一方、欧米諸国の多くは、被相続人の遺産そのものに課税します。
その典型が米国です。
米国の相続税(=遺産税)は、被相続人が居住者(米国に生活の本拠がある人)及び米国市民であれば、いわゆる無制限納税義務者となって、被相続人の米国にある財産のみならず日本さらには他の第三国にあるすべての財産に遺産税が課されます。
一方、わが国の相続税は、相続人が日本に生活の根拠を有している人、すなわち居住者であれば、いわゆる無制限納税義務者(一定の要件を満たす非居住者も含む)となって、被相続人の日本、米国のみならず他の第三国にあるすべての財産に相続税が課されます。
(1)被相続人米国居住、相続人日本居住
もし、被相続人が米国の居住者で相続人が日本の居住者であった場合、日米双方で被相続人のすべての財産に課税してしまうことになり、二重課税の弊害が生じてしまいます。仮に、日米双方の最高税率が50%であれば、相続人・受遺者に分配される財産はないことになります。
(2)二重課税排除のための租税条約
各国の相続税法(=遺産税)の規定には、必ず、外国にある財産にその国の相続税が課された場合には、二重課税排除の観点から、相続税の外国税額控除の規定を設けています。日米も例外ではありません。

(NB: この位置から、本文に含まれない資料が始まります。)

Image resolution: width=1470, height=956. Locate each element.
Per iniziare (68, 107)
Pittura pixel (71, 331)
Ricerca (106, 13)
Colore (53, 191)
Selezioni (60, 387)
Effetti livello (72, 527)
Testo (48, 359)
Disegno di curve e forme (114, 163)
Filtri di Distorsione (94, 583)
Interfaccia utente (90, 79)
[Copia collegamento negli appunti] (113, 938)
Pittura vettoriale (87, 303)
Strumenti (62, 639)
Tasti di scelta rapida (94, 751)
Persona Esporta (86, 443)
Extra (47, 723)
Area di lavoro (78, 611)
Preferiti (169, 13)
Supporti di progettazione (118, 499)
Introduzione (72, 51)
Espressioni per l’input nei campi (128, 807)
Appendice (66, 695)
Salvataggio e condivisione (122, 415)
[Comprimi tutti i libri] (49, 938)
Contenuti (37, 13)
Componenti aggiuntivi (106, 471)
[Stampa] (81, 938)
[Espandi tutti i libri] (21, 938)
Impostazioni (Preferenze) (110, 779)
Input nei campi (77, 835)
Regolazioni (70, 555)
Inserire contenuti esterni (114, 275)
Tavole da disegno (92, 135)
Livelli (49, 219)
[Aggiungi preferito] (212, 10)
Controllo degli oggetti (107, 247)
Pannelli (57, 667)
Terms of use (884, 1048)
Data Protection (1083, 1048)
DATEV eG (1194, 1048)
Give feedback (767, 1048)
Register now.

相続人の日本の相続税では、米国にある財産に課された遺産税が、一方、被相続人の米国の遺産税では、日本にある財産に課された日本の相続税がそれぞれ外国税額控除の対象となります。
しかし、日米の場合は、二重課税の問題はこれだけではありません。
日米以外の第三国にある財産についても、相続人の日本においては相続税、被相続人の米国においては遺産税が課され、やはり二重課税の問題が生じてしまいます。
そこで、この問題の調整を図っているのが日米租税条約です。
老後は海外で、と言っても相続人にとっては、相続税の申告が煩雑で大変です。